# The problem
Copy out the lines below word for word, beginning with the line that contains "Given: Open the 25 Rows page size dropdown" and finishing with the line that contains "Tap the NASDAQ", both included.

(Stored items from a collection)
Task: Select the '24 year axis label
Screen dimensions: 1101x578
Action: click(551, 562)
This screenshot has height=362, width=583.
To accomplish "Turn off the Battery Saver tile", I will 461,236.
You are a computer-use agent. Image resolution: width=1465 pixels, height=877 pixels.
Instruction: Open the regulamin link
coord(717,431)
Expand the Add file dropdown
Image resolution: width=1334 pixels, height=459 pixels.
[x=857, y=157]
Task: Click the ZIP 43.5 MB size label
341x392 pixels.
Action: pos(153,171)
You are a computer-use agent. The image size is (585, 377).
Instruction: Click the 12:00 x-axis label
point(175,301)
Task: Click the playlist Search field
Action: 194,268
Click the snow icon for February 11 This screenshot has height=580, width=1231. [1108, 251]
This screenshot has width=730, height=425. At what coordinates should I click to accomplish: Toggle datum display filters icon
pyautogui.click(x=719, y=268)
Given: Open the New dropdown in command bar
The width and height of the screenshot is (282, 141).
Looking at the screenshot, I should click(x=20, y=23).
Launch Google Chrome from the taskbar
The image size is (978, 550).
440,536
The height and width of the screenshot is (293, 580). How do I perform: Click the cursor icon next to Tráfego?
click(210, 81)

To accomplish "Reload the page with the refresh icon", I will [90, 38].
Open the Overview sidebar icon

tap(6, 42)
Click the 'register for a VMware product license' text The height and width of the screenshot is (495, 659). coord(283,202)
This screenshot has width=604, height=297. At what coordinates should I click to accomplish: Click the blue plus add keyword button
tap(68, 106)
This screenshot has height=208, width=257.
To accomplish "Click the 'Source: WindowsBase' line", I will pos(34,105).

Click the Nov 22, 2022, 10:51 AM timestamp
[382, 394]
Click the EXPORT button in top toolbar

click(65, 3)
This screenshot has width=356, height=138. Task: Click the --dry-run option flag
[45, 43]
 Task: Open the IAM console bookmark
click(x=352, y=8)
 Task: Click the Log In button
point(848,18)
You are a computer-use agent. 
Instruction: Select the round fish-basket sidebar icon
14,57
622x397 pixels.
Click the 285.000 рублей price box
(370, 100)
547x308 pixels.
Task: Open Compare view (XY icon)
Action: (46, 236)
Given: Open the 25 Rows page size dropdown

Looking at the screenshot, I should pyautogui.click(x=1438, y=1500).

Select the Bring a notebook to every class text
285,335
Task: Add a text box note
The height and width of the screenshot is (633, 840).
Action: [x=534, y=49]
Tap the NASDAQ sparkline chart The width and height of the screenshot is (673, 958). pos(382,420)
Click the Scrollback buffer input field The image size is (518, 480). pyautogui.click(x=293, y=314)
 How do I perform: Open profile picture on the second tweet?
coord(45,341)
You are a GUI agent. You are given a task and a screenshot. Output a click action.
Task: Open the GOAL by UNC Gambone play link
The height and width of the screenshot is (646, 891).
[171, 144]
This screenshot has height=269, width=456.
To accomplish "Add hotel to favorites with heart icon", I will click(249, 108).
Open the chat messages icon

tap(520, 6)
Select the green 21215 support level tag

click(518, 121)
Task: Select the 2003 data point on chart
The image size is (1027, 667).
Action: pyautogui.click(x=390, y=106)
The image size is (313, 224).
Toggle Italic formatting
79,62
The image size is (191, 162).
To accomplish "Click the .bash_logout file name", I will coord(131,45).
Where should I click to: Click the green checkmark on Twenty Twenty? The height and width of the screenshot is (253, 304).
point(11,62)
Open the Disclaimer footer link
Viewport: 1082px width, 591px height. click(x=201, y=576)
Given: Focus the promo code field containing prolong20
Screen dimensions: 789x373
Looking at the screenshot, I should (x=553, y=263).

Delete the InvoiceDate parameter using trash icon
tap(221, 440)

# Finished exercise
Given: Open the 25 Rows page size dropdown

Looking at the screenshot, I should pyautogui.click(x=1438, y=1500).

Select the Bring a notebook to every class text
285,335
Task: Add a text box note
The height and width of the screenshot is (633, 840).
Action: [x=534, y=49]
Tap the NASDAQ sparkline chart The width and height of the screenshot is (673, 958). pos(382,420)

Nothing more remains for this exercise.